Your objective: Copy only those lines which run from the line containing "Image resolution: width=379" to the end of the entries below, both inclusive, exactly as written and with no pictures.

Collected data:
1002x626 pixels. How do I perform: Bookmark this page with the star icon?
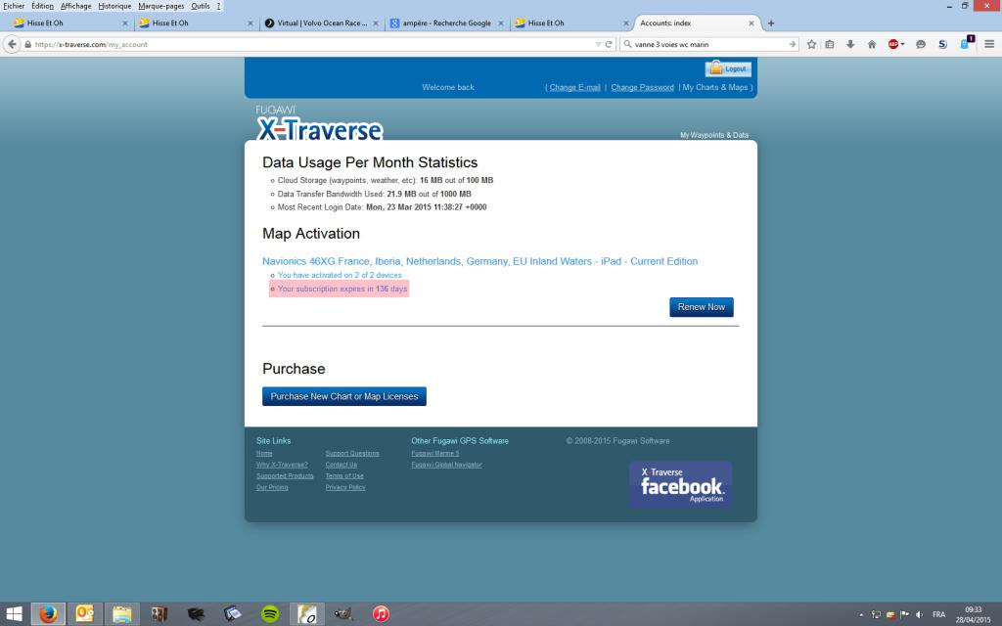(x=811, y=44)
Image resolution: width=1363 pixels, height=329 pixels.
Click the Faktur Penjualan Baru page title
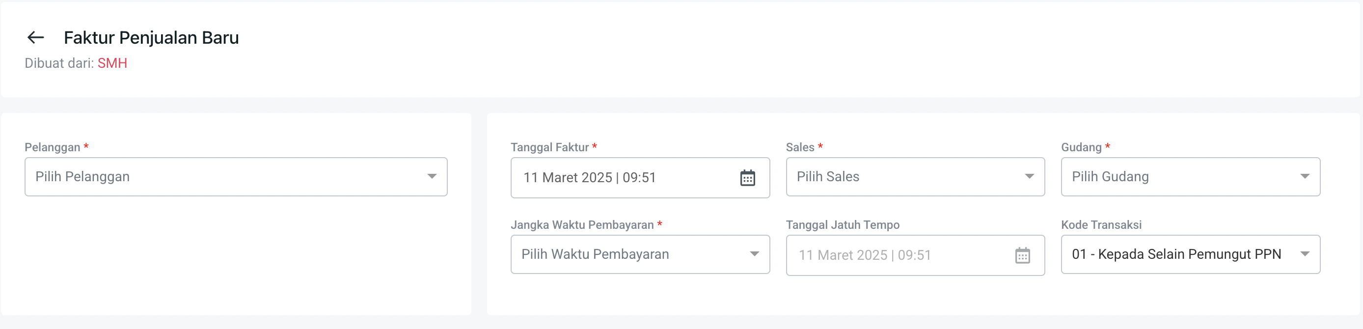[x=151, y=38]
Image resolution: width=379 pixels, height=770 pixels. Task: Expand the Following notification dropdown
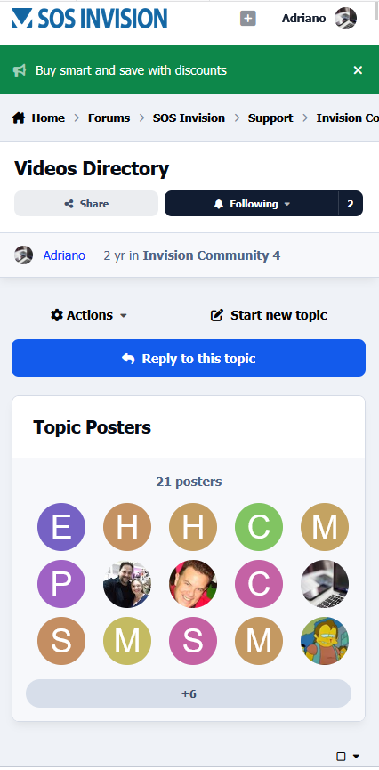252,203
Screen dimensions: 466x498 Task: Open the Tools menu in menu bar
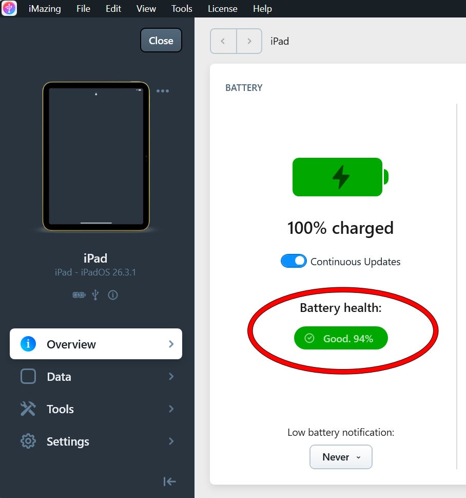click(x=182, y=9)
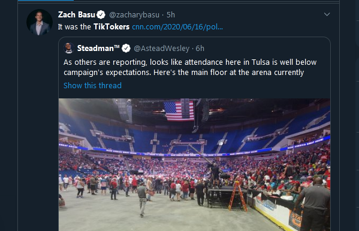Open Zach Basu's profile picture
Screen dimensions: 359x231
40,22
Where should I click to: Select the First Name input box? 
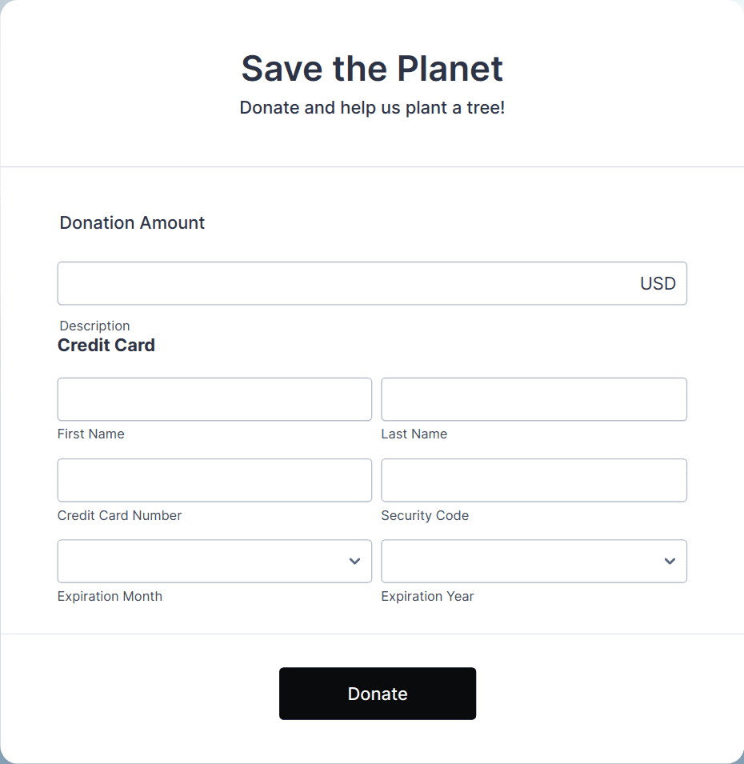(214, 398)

Answer:
Image resolution: width=379 pixels, height=770 pixels. Task: Expand the Following notification dropdown
252,203
Screen dimensions: 466x498 Task: Open the Tools menu in menu bar
click(x=182, y=9)
Open Zach Basu's profile picture
Screen dimensions: 359x231
40,22
Where should I click to: Select the First Name input box? 
(214, 398)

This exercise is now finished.